At least in a model with only one species, the mass is (inversely) related to the correlation length, so one way to build intuition about mass renormalization is to think about it in terms of how the interaction term affects the correlation length. This is meant to address the question "why do you need to renormalize the mass" in a relatively straightforward, mathematically clear way.

To be specific, consider the $$\phi^4$$ model. After replacing continuous $$D$$-dimensional space with a finite lattice to make everything mathematically unambiguous, the Hamiltonian may be written $$H = \frac{b^D}{2}\sum_\mathbf{x}\left(\dot\phi^2(\mathbf{x})+\sum_\mathbf{b}\left(\frac{\phi(\mathbf{x}+\mathbf{b})-\phi(\mathbf{x})}{b}\right)^2+\mu\phi^2(\mathbf{x})+\frac{\lambda}{12}\phi^4(\mathbf{x})\right)$$ where $$\mathbf{x}$$ is a lattice site, $$\mathbf{b}$$ is a lattice basis vector, and $$b$$ is the lattice spacing. The sum over $$\mathbf{x}$$ is a lattice version of an integral over all space, and the term with the sum over $$\textbf{b}$$ is a lattice version of the gradient term $$(\nabla\phi(\mathbf{x}))^2$$. The overhead dot on $$\dot\phi$$ denotes the time-derivative of $$\phi$$ (in the Heisenberg picture), as usual.

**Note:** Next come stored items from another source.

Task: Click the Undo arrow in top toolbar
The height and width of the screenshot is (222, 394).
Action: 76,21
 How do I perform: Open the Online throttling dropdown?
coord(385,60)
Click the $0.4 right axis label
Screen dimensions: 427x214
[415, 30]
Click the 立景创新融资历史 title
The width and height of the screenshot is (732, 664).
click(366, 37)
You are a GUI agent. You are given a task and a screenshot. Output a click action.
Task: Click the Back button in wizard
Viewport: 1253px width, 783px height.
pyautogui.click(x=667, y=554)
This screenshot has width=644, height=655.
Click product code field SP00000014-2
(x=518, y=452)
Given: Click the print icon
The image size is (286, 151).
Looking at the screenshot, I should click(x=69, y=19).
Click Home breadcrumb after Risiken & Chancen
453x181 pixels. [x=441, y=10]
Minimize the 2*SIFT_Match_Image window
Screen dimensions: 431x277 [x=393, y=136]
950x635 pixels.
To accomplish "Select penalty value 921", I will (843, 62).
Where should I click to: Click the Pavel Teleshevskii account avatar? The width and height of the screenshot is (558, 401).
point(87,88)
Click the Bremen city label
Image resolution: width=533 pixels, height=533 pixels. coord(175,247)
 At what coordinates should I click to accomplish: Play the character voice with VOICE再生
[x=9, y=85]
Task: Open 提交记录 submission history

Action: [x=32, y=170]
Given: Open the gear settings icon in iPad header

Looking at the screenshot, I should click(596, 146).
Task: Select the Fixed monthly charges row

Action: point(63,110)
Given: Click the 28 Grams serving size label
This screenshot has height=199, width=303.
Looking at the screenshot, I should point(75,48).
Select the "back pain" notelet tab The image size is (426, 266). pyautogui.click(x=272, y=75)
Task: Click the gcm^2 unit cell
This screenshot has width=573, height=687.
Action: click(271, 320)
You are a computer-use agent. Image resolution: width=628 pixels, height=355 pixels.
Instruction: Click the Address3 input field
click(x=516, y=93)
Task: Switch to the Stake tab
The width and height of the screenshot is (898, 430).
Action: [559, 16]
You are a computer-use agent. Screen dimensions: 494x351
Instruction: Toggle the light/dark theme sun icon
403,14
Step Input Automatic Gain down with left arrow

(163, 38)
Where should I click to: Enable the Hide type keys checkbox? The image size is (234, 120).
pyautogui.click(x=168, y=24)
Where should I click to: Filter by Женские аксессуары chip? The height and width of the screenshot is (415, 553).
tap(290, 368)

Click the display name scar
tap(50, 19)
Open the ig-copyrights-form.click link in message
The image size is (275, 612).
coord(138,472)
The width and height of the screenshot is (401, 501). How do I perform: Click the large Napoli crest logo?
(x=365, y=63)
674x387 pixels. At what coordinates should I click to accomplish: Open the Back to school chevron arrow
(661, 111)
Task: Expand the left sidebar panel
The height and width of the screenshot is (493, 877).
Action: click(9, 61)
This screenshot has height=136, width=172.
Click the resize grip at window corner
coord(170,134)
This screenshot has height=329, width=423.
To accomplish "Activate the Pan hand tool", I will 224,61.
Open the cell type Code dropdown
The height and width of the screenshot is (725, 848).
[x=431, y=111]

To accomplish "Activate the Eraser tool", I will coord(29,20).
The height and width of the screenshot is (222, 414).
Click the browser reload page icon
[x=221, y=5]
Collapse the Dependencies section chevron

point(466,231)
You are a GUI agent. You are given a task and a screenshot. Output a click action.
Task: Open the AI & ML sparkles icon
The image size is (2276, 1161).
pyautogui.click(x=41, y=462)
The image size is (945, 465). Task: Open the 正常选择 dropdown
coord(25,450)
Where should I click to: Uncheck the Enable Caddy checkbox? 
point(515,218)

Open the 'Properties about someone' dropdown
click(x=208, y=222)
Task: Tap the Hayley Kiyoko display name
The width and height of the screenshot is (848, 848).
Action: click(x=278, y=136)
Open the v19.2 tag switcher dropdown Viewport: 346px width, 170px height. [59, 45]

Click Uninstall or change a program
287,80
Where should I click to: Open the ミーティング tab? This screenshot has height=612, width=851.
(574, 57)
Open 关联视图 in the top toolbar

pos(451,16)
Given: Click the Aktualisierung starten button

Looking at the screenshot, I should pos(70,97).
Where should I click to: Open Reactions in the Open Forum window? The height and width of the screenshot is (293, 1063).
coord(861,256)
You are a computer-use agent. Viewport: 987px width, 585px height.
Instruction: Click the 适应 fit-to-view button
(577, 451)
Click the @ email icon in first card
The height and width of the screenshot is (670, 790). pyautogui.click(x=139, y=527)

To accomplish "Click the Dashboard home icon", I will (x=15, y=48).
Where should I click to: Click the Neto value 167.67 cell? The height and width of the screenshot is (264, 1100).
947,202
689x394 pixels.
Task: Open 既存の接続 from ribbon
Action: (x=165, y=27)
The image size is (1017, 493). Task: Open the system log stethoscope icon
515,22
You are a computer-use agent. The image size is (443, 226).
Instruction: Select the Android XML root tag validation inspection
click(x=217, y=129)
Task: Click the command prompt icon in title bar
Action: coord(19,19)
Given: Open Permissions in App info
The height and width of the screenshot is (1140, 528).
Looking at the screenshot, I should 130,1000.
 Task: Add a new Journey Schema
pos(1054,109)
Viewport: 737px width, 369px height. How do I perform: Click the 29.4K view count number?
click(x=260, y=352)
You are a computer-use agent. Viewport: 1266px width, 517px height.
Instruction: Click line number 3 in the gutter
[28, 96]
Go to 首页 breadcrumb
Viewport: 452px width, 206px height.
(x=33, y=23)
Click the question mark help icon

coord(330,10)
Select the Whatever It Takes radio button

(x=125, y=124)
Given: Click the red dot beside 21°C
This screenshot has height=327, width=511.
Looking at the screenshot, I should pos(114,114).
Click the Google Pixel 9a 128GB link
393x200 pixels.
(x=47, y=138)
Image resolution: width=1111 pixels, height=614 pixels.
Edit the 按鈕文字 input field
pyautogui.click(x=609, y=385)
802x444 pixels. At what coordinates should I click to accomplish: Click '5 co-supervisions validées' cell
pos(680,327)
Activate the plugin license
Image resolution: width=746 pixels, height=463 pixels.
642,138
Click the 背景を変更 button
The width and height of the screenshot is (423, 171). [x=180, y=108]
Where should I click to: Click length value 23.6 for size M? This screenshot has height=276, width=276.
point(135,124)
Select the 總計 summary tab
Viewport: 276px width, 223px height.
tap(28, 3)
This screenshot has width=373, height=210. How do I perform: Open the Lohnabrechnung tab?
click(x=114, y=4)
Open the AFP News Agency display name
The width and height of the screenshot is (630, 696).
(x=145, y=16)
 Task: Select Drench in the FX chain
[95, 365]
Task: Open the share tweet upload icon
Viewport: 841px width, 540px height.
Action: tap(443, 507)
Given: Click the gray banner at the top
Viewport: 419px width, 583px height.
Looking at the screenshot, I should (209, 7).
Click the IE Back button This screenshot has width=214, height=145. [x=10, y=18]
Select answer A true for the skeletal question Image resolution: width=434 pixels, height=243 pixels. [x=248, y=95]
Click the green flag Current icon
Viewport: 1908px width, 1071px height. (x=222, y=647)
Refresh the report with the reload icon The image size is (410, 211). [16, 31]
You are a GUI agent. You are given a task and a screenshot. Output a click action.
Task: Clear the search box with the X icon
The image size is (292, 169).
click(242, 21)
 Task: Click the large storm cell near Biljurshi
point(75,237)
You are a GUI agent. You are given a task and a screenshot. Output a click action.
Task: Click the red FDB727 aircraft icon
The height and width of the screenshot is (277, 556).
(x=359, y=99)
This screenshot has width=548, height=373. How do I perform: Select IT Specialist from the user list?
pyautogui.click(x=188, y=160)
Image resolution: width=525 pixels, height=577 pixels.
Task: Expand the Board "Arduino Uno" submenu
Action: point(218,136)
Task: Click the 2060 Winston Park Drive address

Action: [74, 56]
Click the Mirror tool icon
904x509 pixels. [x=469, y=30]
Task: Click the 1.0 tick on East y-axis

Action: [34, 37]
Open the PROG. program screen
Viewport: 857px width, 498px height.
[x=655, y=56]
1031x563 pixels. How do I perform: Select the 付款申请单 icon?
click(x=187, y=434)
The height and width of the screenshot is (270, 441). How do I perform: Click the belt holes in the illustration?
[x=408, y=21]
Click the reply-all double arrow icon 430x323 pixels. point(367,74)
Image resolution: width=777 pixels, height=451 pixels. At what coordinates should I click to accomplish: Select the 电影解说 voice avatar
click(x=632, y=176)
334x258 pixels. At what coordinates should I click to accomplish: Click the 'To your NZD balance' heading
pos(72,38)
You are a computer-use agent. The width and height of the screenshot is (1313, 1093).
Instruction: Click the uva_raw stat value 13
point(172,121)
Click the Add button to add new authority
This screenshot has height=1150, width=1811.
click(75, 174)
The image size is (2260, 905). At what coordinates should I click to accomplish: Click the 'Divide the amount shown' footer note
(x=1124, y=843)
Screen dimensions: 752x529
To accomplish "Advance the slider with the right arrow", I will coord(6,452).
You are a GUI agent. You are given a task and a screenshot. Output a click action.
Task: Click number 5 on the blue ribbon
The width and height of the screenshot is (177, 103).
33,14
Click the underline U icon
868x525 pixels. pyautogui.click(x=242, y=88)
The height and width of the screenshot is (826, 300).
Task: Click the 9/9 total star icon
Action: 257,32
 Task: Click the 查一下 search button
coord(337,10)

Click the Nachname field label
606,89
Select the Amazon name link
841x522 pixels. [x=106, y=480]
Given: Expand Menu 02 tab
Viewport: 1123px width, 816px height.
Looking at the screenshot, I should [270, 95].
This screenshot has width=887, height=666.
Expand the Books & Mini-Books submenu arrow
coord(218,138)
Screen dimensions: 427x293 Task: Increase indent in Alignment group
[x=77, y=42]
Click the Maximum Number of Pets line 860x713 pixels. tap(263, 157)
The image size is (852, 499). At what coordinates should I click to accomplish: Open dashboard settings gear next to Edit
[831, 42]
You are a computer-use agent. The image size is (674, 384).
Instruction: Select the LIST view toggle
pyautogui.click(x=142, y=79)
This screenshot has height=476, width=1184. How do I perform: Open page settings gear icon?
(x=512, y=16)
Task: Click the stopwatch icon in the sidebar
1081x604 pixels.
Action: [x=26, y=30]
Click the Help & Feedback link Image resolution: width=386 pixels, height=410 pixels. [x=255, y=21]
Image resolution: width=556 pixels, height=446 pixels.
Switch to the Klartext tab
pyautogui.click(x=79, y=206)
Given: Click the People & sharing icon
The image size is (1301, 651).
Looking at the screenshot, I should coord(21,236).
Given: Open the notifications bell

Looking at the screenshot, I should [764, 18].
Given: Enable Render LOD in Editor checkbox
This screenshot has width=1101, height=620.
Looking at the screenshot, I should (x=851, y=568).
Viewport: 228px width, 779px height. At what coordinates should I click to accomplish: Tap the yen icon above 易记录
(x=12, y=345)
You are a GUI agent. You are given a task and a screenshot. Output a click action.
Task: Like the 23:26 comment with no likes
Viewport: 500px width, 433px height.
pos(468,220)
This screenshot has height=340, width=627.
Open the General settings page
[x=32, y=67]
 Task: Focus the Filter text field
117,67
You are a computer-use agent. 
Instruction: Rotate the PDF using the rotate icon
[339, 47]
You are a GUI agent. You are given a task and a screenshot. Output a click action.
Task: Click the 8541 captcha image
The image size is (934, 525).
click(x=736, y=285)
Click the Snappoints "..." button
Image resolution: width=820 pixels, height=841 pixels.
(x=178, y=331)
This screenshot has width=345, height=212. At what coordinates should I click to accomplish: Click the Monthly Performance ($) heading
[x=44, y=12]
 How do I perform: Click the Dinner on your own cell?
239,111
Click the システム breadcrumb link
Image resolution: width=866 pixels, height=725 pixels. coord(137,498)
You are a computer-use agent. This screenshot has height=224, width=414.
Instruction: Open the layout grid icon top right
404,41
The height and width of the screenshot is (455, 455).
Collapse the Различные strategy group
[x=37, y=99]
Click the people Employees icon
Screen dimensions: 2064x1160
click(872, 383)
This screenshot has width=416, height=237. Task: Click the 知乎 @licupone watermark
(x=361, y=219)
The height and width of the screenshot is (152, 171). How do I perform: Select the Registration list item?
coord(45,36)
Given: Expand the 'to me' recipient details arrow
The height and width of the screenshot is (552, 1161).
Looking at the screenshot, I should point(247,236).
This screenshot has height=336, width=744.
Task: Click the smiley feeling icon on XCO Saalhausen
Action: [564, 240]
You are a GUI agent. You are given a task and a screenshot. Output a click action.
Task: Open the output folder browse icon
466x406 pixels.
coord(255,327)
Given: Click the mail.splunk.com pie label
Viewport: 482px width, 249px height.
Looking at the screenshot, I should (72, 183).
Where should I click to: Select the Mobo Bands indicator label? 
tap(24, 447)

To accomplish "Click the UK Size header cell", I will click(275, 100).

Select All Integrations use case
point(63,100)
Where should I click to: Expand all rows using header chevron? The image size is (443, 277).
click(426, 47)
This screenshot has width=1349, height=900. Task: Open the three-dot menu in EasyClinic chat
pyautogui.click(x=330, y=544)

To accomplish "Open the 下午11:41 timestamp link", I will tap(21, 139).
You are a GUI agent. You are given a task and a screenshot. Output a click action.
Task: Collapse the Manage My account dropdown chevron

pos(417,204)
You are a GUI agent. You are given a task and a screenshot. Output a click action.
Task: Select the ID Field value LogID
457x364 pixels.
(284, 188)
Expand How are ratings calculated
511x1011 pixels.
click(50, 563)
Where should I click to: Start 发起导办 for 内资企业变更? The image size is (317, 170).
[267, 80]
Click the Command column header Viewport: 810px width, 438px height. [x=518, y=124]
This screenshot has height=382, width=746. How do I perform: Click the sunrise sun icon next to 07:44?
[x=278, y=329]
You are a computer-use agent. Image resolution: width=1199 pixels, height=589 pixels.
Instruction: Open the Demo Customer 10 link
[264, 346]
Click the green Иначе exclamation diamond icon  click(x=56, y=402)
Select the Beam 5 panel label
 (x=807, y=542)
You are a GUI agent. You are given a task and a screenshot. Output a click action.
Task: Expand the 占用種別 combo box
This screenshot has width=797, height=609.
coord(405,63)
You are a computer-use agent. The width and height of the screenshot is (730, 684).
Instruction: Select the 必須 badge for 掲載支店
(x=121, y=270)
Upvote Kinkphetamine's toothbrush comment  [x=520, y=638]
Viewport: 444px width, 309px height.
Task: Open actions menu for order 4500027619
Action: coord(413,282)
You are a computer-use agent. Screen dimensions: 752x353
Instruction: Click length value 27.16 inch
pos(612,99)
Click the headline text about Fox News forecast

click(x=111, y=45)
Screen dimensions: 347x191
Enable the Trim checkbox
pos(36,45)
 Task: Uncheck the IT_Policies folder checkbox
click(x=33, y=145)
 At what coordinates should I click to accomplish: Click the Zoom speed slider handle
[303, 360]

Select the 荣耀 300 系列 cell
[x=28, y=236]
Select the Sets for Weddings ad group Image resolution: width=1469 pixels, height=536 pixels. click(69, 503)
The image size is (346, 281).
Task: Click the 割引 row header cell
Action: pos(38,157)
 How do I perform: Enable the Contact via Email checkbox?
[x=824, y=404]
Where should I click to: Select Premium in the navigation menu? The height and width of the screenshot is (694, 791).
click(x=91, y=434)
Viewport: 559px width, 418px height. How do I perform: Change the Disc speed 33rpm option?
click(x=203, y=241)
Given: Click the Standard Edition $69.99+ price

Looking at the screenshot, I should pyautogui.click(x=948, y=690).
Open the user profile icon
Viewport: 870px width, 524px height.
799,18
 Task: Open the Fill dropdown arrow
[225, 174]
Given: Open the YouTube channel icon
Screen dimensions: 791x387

Now, here's the intuition. First suppose that $$\lambda=0$$. In this case, we know that the physical mass $$m$$ is related to the coefficient $$\mu$$ by $$\mu=m^2$$. The kinetic term, the only term that connects different lattice sites, is responsible for the fact that correlation function $$\langle 0|\phi(\mathbf{x})\phi(\mathbf{y})|0\rangle - \langle 0|\phi(\mathbf{x})|0\rangle\,\langle 0|\phi(\mathbf{y})|0\rangle$$ is non-zero for $$\mathbf{x}\neq\mathbf{y}$$. After re-scaling the field and the time-parameter to put the $$\lambda=0$$ Hamiltonian in the form $$H = \frac{b^D}{2}\sum_\mathbf{x}\left(\dot\phi^2(\mathbf{x})+\sum_\mathbf{b}\left(\frac{\phi(\mathbf{x}+\mathbf{b})-\phi(\mathbf{x})}{mb}\right)^2+\phi^2(\mathbf{x})\right),$$ we see that the correlation length is necessarily determined by the combination $$mb$$, so the correlation length must be $$1/m$$ in units of the lattice spacing $$b$$.

Now suppose that $$\lambda>0$$ and $$\mu=0$$. Although the 2-point correlation function cannot be computed in closed from any more, the same scaling argument indicates that the correlation length is determined by the combination $$b\sqrt{\lambda}$$. The relationship between correlation and physical mass (which is related to identifying the physical mass with the pole in the propagator) then tells us that the physical mass must be non-zero in this case, even though $$\mu=0$$. In other words, when $$\mu=0$$, the physical mass is induced entirely by the coupling term.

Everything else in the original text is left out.